Nei pressi della rocca si trova un antico castagno, accanto al quale molti affermano di aver visto il fantasma di una donna. Si tratta di Ada, moglie bella ma infedele del nobile Marchione. La coppia visse qui nella prima metà del Cinquecento, epoca in cui la rocca fu occupata militarmente da truppe lanzichenecche svizzere, di cui Marchione faceva parte.
Ada non riuscì mai ad accettare il matrimonio combinato dalla famiglia e iniziò relazioni clandestine, protetta dal fratello Francesco. Quando però Marchione scoprì il tradimento, la sua vendetta fu tremenda: fece rinchiudere i due fratelli in celle separate all’interno della torre. Ada venne uccisa, gettata in una botola irta di punte, mentre Francesco morì di fame e di stenti, dimenticato da tutti, poiché nello stesso periodo Marchione fu ucciso durante una sommossa dei lanzichenecchi a Melegnano.
Anche il fantasma di Francesco, secondo la tradizione, si aggirerebbe di notte tra le mura della rocca e il bosco circostante, portando con sé presagi di sventura.
Il bosco di Orino non è privo di altre apparizioni.
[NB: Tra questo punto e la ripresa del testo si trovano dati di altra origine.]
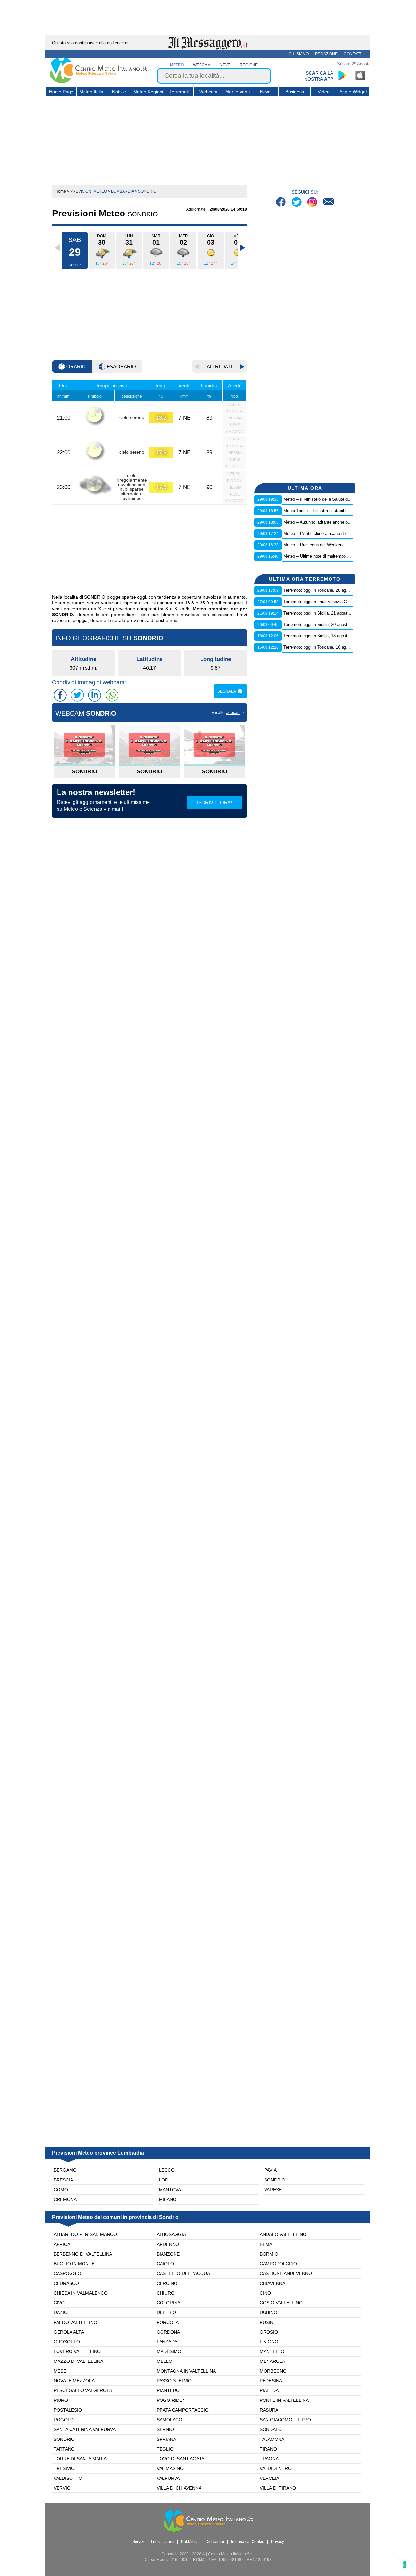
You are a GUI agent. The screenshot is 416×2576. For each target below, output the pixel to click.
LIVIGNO (269, 2341)
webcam (202, 65)
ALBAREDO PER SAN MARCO (85, 2234)
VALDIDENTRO (276, 2468)
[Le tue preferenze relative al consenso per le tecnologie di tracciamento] (404, 2564)
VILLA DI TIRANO (278, 2488)
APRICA (62, 2244)
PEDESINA (271, 2380)
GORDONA (168, 2332)
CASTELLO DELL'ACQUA (183, 2273)
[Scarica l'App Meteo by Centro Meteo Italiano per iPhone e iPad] (360, 75)
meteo (177, 65)
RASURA (269, 2410)
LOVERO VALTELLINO (77, 2351)
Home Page (61, 91)
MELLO (164, 2361)
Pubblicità (190, 2541)
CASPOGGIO (67, 2273)
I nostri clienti (162, 2541)
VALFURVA (168, 2478)
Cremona (65, 2199)
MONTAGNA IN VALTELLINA (186, 2371)
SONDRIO (64, 2439)
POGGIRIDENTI (173, 2400)
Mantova (170, 2189)
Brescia (63, 2179)
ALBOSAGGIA (171, 2234)
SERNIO (165, 2429)
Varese (273, 2189)
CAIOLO (165, 2263)
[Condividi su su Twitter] (77, 695)
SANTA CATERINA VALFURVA (85, 2429)
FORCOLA (168, 2322)
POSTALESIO (68, 2410)
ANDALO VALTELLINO (283, 2234)
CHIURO (166, 2293)
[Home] (98, 81)
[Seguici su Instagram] (312, 202)
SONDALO (271, 2429)
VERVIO (62, 2488)
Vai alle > (228, 712)
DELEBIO (166, 2312)
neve (225, 65)
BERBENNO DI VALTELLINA (83, 2254)
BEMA (266, 2244)
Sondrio (274, 2179)
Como (61, 2189)
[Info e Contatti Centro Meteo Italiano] (328, 202)
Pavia (270, 2170)
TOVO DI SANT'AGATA (180, 2458)
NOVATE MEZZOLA (74, 2380)
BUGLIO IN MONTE (74, 2263)
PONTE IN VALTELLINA (284, 2400)
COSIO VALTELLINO (281, 2302)
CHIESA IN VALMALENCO (81, 2293)
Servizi (138, 2541)
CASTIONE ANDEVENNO (286, 2273)
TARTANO (64, 2449)
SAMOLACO (169, 2419)
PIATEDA (269, 2390)
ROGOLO (64, 2419)
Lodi (164, 2179)
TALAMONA (272, 2439)
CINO (265, 2293)
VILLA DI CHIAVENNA (179, 2488)
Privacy (277, 2541)
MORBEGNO (273, 2371)
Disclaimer (214, 2541)
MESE (60, 2371)
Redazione (326, 54)
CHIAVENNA (272, 2283)
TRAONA (269, 2458)
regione (249, 65)
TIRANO (268, 2449)
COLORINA (168, 2302)
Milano (167, 2199)
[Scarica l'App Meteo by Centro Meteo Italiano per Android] (342, 75)
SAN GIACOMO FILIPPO (285, 2419)
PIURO (61, 2400)
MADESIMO (169, 2351)
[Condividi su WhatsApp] (111, 695)
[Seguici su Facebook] (281, 202)
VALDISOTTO (68, 2478)
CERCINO (167, 2283)
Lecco (167, 2170)
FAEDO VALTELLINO (75, 2322)
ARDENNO (168, 2244)
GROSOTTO (67, 2341)
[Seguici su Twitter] (297, 202)
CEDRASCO (66, 2283)
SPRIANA (166, 2439)
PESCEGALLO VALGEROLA (83, 2390)
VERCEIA (269, 2478)
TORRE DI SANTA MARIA (80, 2458)
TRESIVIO (64, 2468)
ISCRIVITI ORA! (214, 802)
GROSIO (269, 2332)
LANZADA (167, 2341)
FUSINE (268, 2322)
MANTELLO (272, 2351)
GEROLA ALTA (69, 2332)
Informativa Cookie (247, 2541)
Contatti (353, 54)
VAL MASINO (170, 2468)
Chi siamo (299, 54)
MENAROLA (272, 2361)
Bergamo (65, 2170)
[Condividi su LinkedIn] (94, 695)
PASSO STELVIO (174, 2380)
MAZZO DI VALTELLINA (78, 2361)
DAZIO (61, 2312)
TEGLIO (165, 2449)
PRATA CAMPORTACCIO (183, 2410)
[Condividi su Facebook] (60, 695)
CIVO (59, 2302)
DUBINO (268, 2312)
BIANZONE (168, 2254)
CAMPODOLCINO (278, 2263)
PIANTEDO (168, 2390)
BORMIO (269, 2254)
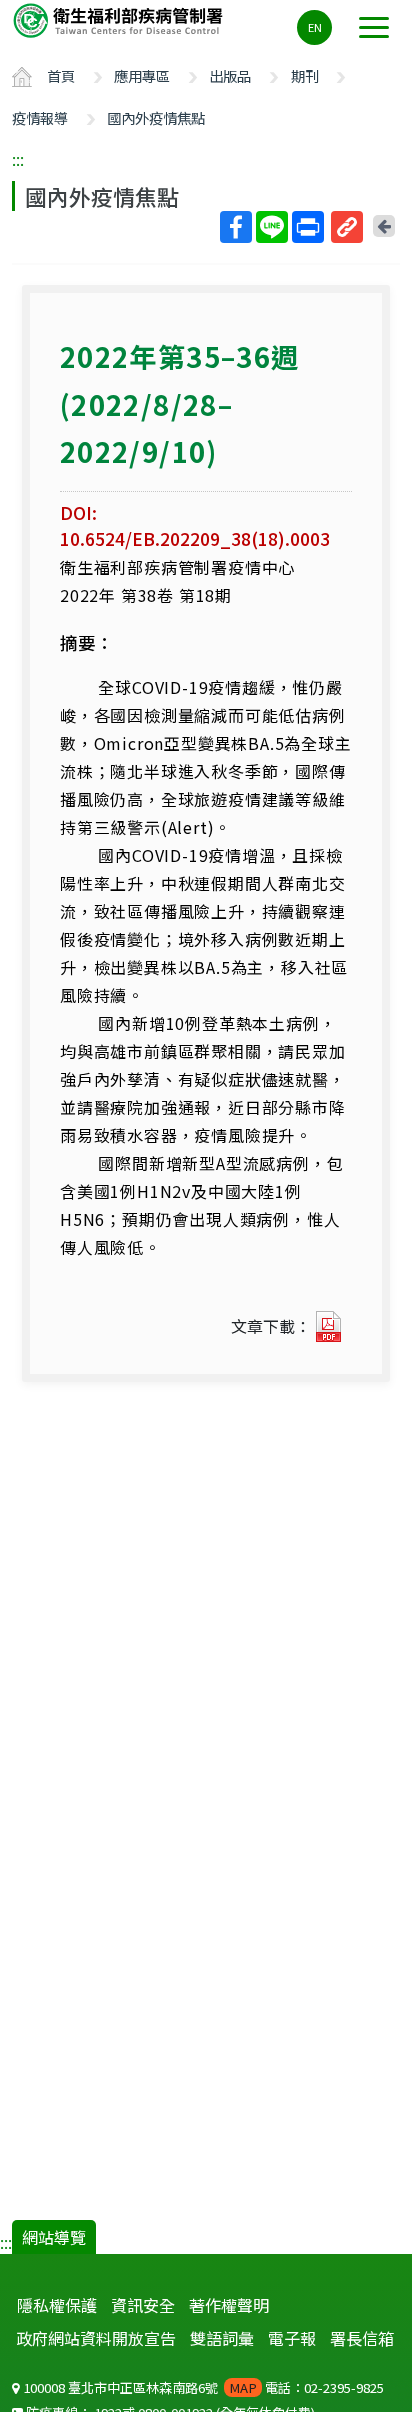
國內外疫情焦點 (156, 117)
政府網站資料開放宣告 (96, 2338)
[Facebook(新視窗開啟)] (236, 227)
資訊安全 (143, 2305)
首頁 (61, 75)
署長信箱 (362, 2338)
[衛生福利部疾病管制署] (120, 19)
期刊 (305, 75)
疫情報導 (40, 117)
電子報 (292, 2338)
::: (18, 159)
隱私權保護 (57, 2305)
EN (315, 27)
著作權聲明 (229, 2305)
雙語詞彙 (222, 2338)
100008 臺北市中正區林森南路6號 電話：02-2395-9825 (202, 2387)
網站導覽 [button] (54, 2237)
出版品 (230, 75)
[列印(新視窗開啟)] (308, 227)
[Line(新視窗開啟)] (272, 227)
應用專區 (142, 75)
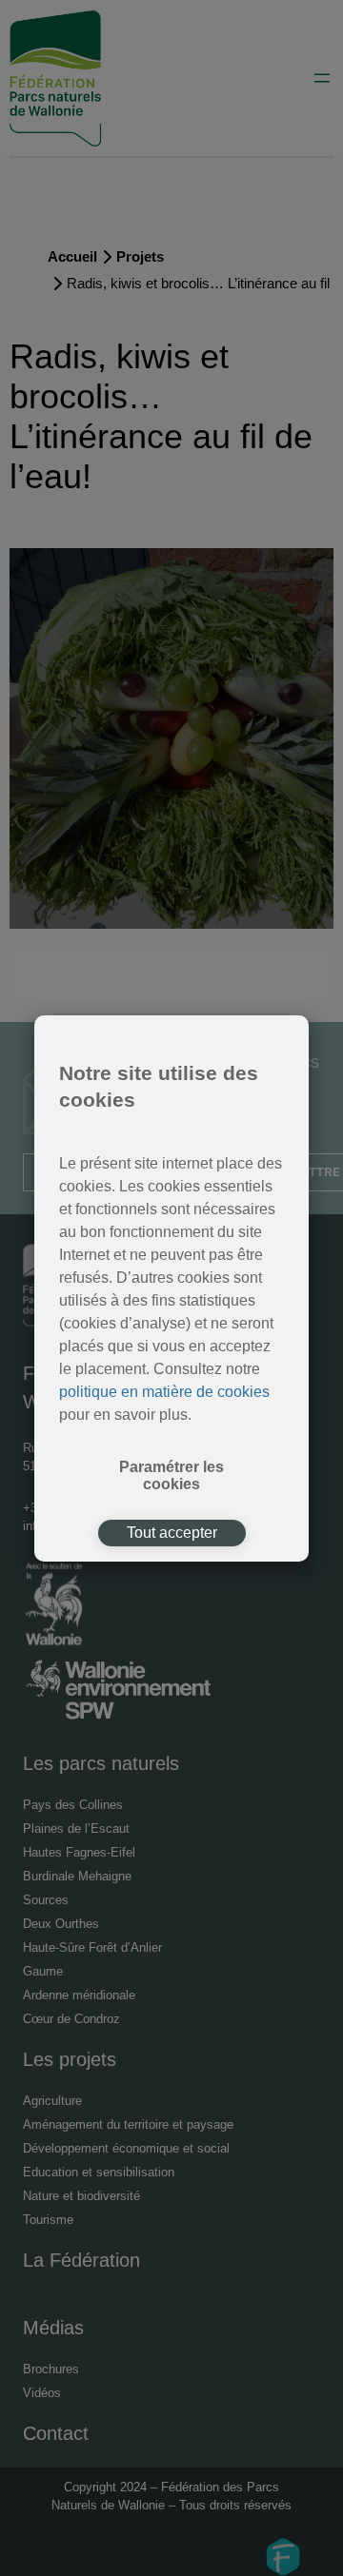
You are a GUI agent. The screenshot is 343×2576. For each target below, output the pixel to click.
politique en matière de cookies (164, 1392)
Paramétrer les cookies (171, 1475)
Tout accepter (172, 1532)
Nel IV secolo d.C., gli ariani si rifugiarono nella fortezza dopo la condanna della loro dottrina da parte del vescovo Ambrogio. Il loro soggiorno fu interrotto non solo dall’arrivo dell’esercito ambrosiano, ma anche dall’apparizione di San Lorenzo, avvolto dalle fiamme.
In seguito a questo prodigio, gli abitanti di Orino decisero di erigere una chiesa dedicata al santo.
La rocca è attualmente di proprietà della signora Piera Vedani Mascioni, che si sta occupando della sua ristrutturazione per la valorizzazione e la salvaguardia di questo patrimonio storico e artistico.